Petunjuk Kerja> Teruskan tulisan tentang kisah literasi dari Atambua di bawah ini, mulai setelah kalimat terakhirnya.

Teks yang Diberikan>
• • • • •

(Sebongkah Kisah Literasi Dari Batas Kota Atambua)
Oleh : Gusty Rikarno, S.Fil.
(CEO Media Pendidikan Cakrawala NTT)
CAKRAWALANTT.COM - Kami baru selesai bicara. Pukul 04.00
pagi. Begitulah kami kalau berkegiatan bersama. Memilih untuk sekamar agar
memiliki banyak kesempatan untuk berbagi pikiran. Pagi hari di sekitar pukul 04.00 hingga pukul
06.00 pagi adalah kesempatan terbaik untuk kami mengisi waktu membaca, menulis
dan Ngopi (ngobrol pintar). “Oktober itu selalu manis dan teduh”. Begitulah
kami mulai Ngopi. Ada tunas yang bertumbuh ceria karena hujan sudah datang,
bulan yang dikenal umat Kristiani sebagai bulan Rosario dan bulan keluarga, ada
tanggal yang manis di urutan ke-28 untuk dirayakan sebagai harinya para pemuda
bersumpah untuk tetap bertanah air satu, berbangsa satu dan berbahasa satu.

• • • • •

Data Tersimpan>
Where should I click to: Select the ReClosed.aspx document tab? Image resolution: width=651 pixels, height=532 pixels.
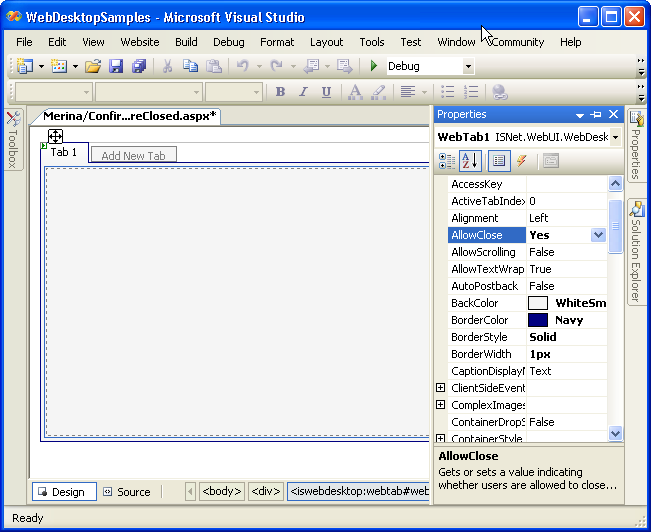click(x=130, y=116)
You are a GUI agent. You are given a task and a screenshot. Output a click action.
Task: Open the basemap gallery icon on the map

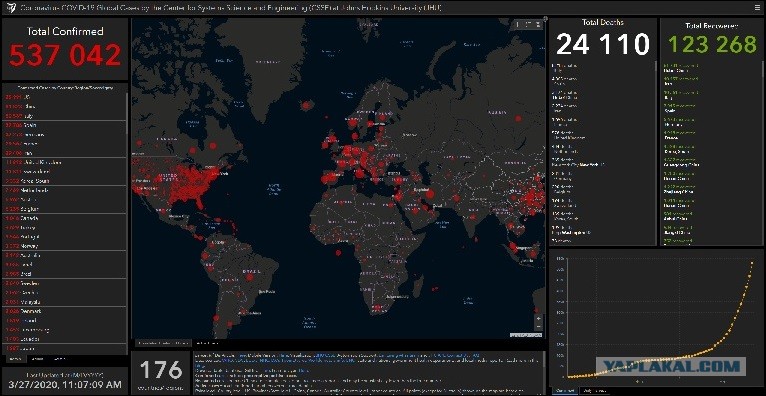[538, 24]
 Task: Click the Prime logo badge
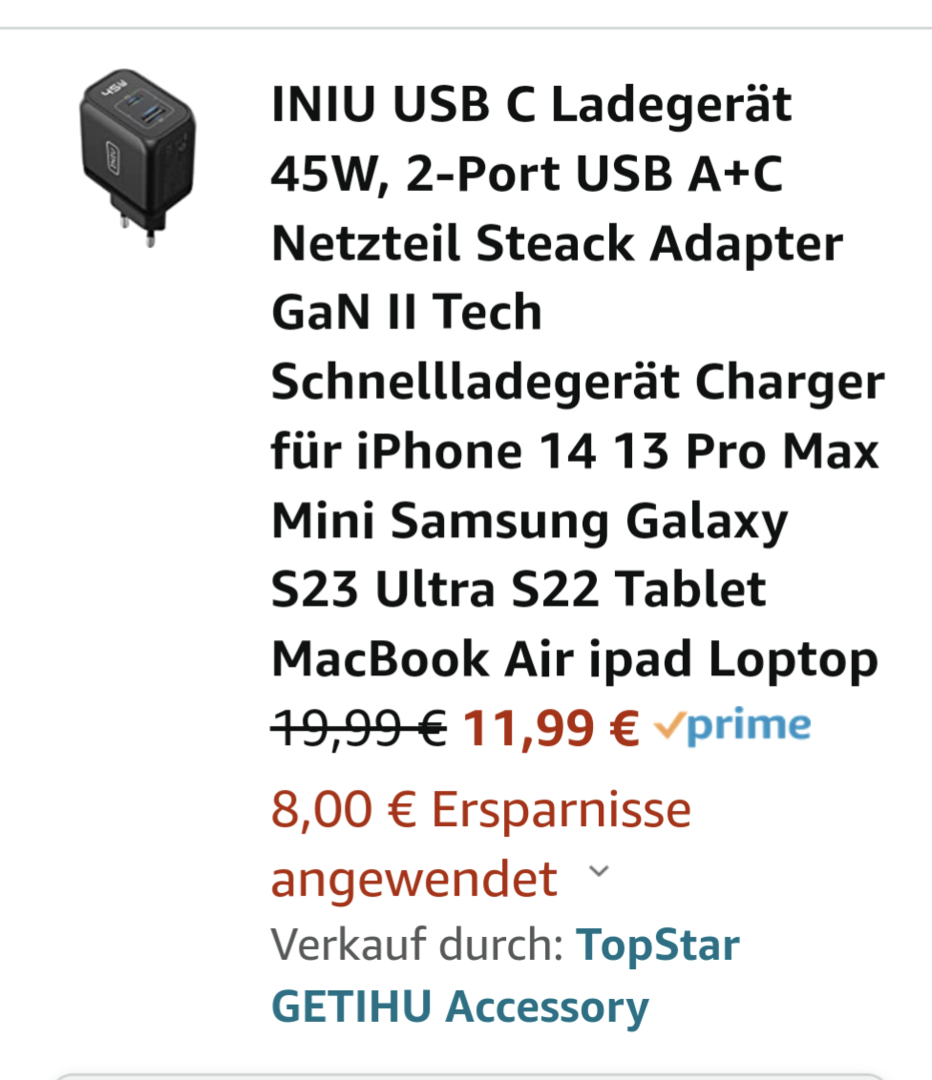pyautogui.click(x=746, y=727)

• • • • •

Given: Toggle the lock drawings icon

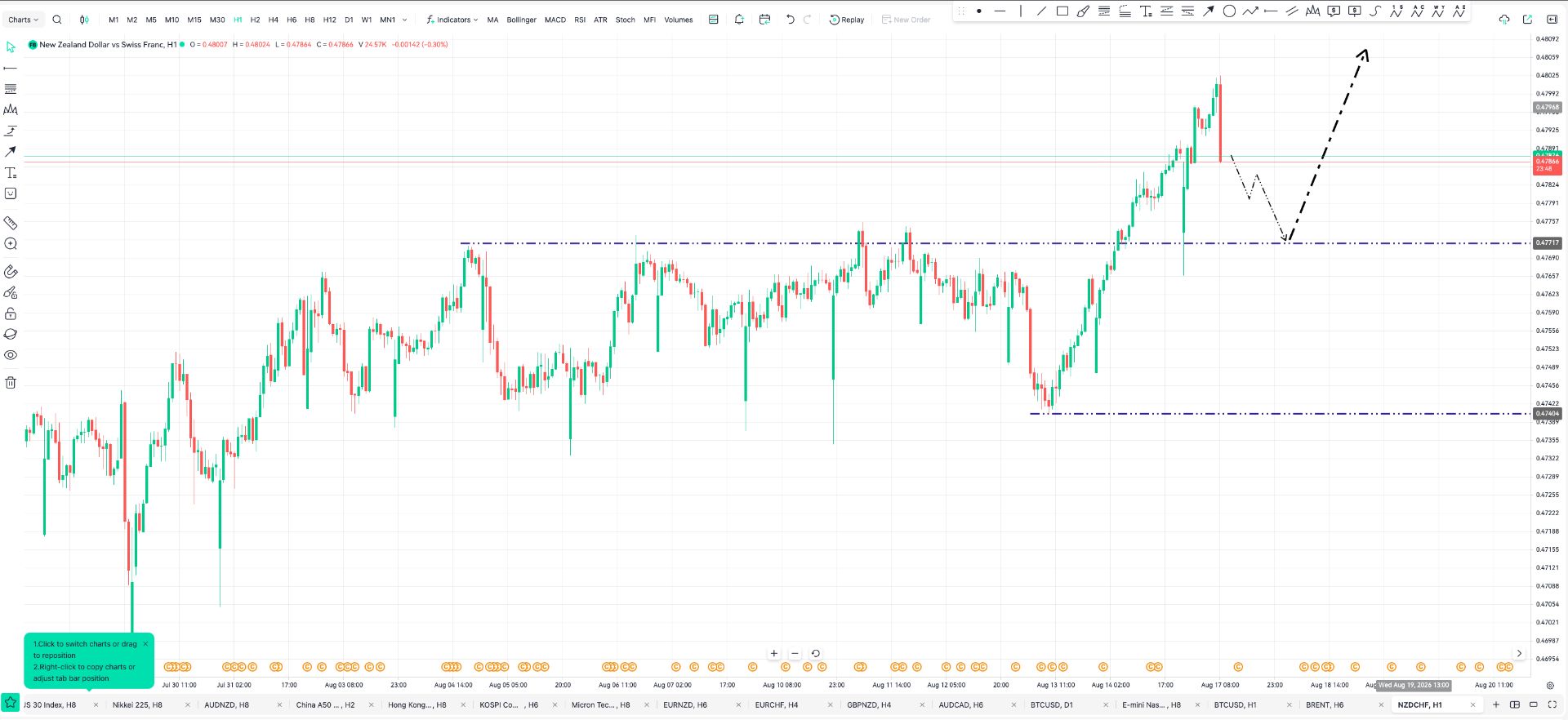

• • • • •

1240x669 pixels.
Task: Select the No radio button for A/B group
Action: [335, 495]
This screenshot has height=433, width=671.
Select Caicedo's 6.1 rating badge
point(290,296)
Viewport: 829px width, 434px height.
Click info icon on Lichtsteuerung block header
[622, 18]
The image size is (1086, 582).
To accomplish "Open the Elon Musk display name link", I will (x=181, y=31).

• • • • •

Jawaban Berikut>
Oktober itu membawa cerita dan nuansa rasa yang khas.
Benar. Oktober itu selalu manis dan
teduh. Kami selalu mau menjadi saksi setia untuk Oktober yang teduh dan manis
itu. Asyiknya, ada seorang Bunda yang ingin ada dan dipuji keluhuran hatinya di
ini bulan. Seorang Ibu yang tahu dan paling mengerti detak jantung
anak-anaknya. Seorang Perempuan yang pasrah pada kehendak Tuhan tetapi enggan
untuk menyerah diri pada dosa. Sapaan doa “Salam Maria” didengungkan perlahan
bersama lilin kecil yang beredar selama lima puluh kali kala mengenang ragam peristiwa
kehidupan.
Lilin kecil itu terus bersinar untuk
mencahayai relung hati dan menerangi akal budi. Seperti Cakrawala, lilin itu
tak mau bergeming dan enggan menyerah hingga berakhir pasrah pada kehendak
Ilahi. Terjadilah padaku menurut perkataamu dan atau bukan kehendakku yang
terjadi tetapi kehendak-Mu. Kita manusia memang seharusnya merencanakan banyak
hal dan biarlah Tuhan yang menentukan.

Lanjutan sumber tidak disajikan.